Set Information

Competing Worldviews in Kamigawa: Neon Dynasty

After years of waiting, Magic has finally gone back to the Japan-inspired setting that had become a cult classic since the original visit in 2005. But Kamigawa: Neon Dynasty has a further twist up its kimono sleeve. More than 1200 years have passed since the events of the Kami War depicted in the original Kamigawa block. Ninjas and Samurai still exist, but the plane's technology is now definitely futuristic, beyond anything that was ever portrayed on official Magic cards before, making Kamigawa: Neon Dynasty the game's first science fiction set, specifically using cyberpunk aesthetic.

Produced by a team led by head designer Mark Rosewater himself, this sought-after return to Kamigawa appropriately focuses on the conflict between tradition and modernity. The 302 cards in the set belong to one of these two philosophies, either describing the marvels of the new mechanized world or the surviving culture of the past. They feature illustrations by famous manga artists, including Tetsuo Hara of Fist of the North Star fame. A showcase treatment is reserved to Ninjas and Samurai specifically, while 10 full-art basic lands have artwork inspired to the classic Japanese ukiyo-e style, popularized in the West by the iconic Hokusai's painting The Great Wave off Kanagawa.

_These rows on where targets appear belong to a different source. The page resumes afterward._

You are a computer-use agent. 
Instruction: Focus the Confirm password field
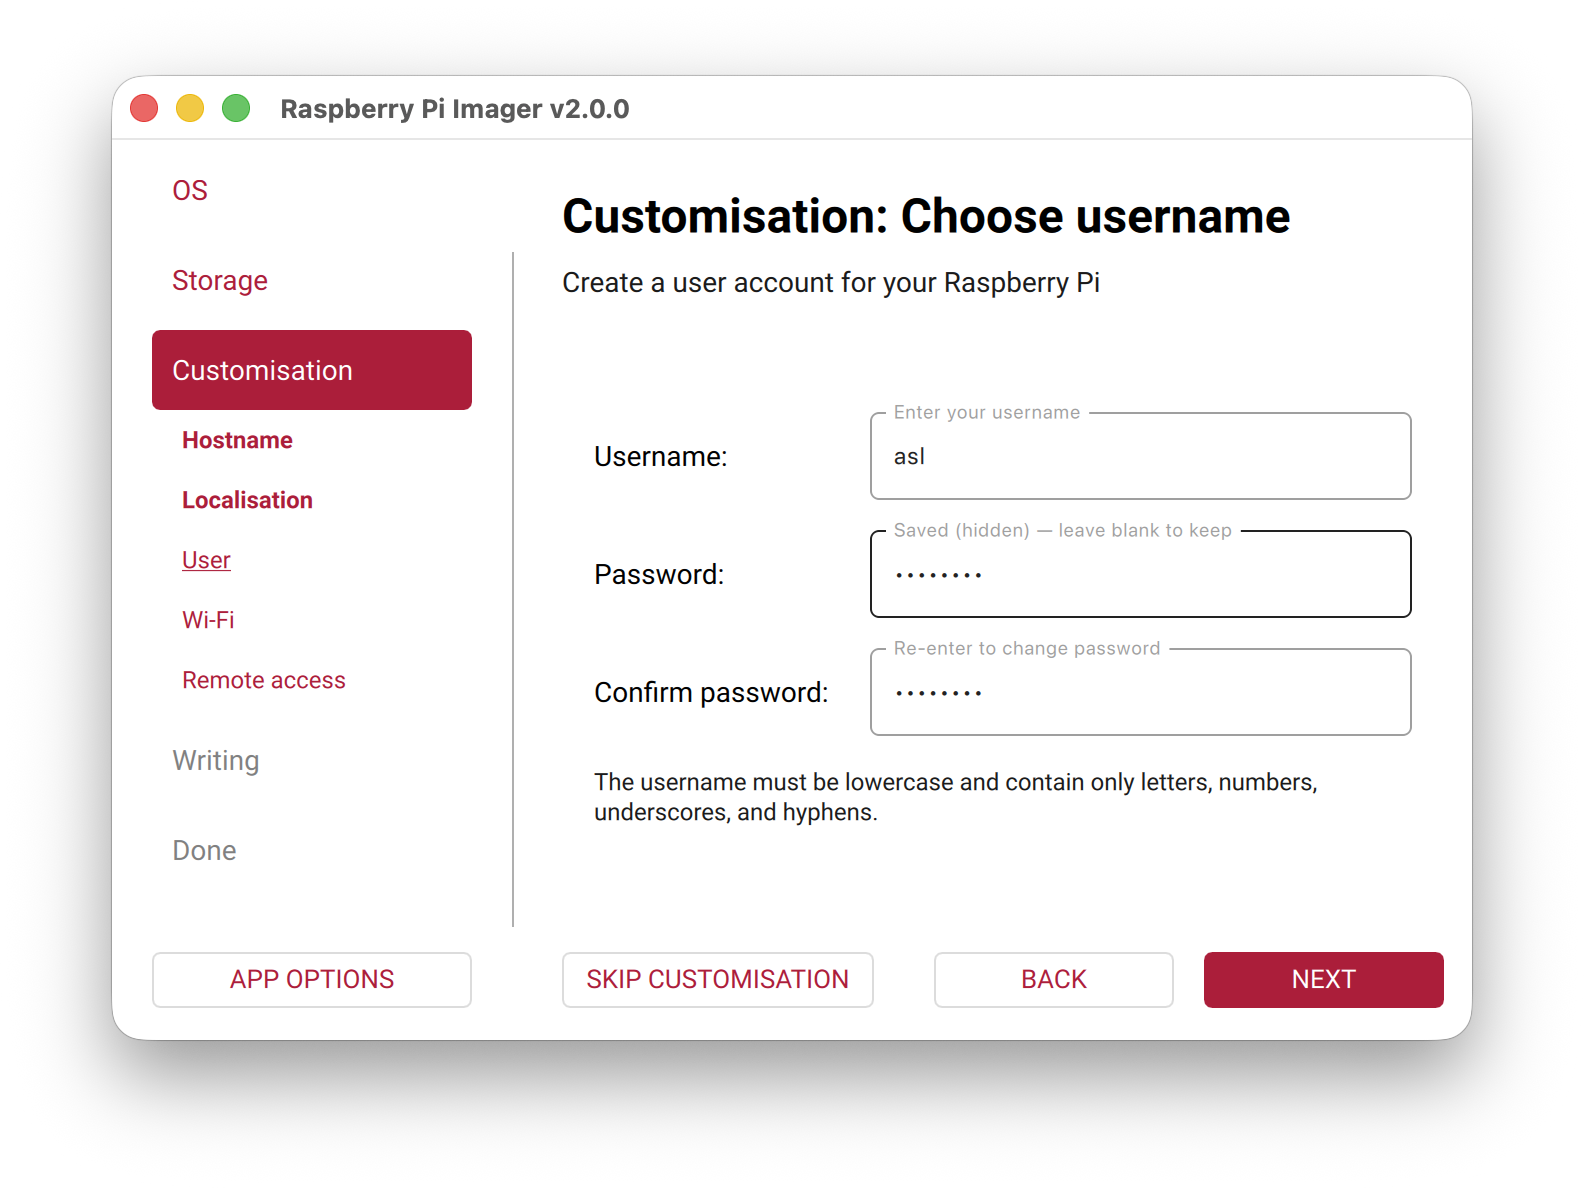1140,693
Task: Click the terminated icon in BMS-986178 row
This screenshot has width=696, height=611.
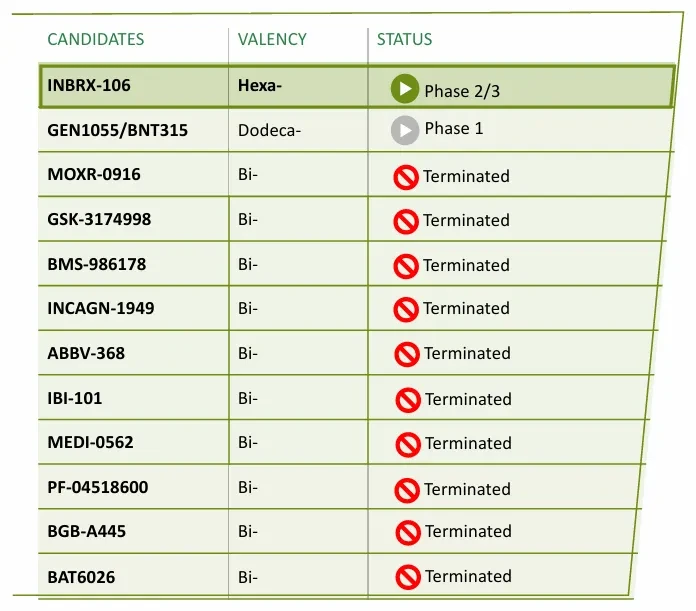Action: [406, 266]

Kamigawa: Neon Dynasty plays on the contrast between what remains from the plane's past and what defines the new technological era. The colors of mana take a clear position in this conflict, with blue being the one more skewed towards modernity and green caring the most about tradition. Red stands close to blue, while white is only second to green in its reliance to the forms of the past. Black is placed exactly at the center of this dichotomy, benefiting from both undercurrents.

Remnants of the Past

On the past side, the set features a large number of returning mechanics and concepts. These don't just derive from previous Kamigawa sets, which still see the comeback of the channel ability word, this time also applied to lands, like the newly green-aligned Boseiju. Another established Kamigawa mechanic we see again is the Ninjas' defining keyword ninjutsu. A legendary sub-theme is also present, but the main weapons of the traditionalist faction, which represent the old empire and the spirit world, are the enchantments. Auras and enchantment creatures are in direct opposition with the futurists using Equipment and artifacts. Sagas in particular return with a twist: they're now double-faced cards involving the transform mechanic on their third chapter, in order to become enchantment creatures. This is, for instance, how the story of Boseiju is narrated.

Stalwarts of the Future

In recent centuries, the inventions of Kamigawa's Goblin artisans (the "akki") and the experiments of a Soratami group of researchers called "Saiba Futurists" led to incredible technological advancements. By exploring the nature of the spirit world, the Futurists found a way to separate the traditional magic from its original kami source. At the same time, techno-magical bio-enhancements were developed, which resulted in the use of the batching term "modified", meaning a creature that has Equipment attached and/or is enchanted by a beneficial Aura and/or has any kind of counter on it. Cards from the futurist faction may care about modified creatures. A special new form of Equipment is first cast as an artifact creature but can attach itself to another creature by using the keyword reconfigure. An example of this is the powerful Reality Chip.

Heroes and Villains

The Reality Chip is what gave the mysterious planeswalker called The Wanderer a respite from her constant, random planeswalking. Now able to remain on what's revealed to be her native plane, she became the new Emperor of Kamigawa. At the same time, the Soratami Tamiyo was captured and experimented on by an unexpected foe: the Phyrexians! Thanks to the unholy studies of the blue Praetor Jin-Gitaxias in collaboration with the futurist Tameshi and the always ruthless techno-mage Tezzeret, the process of compleation was successfully used on a planeswalker – making Tamiyo, Compleated Sage the first planeswalker card to feature Phyrexian mana in its cost.

Rounding off the number of protagonists of the set, Kaito Shizuki is a young cyber-Ninja planeswalker who was at one time best friend with Tameshi, before discovering the latter's alliance with the Phyrexians.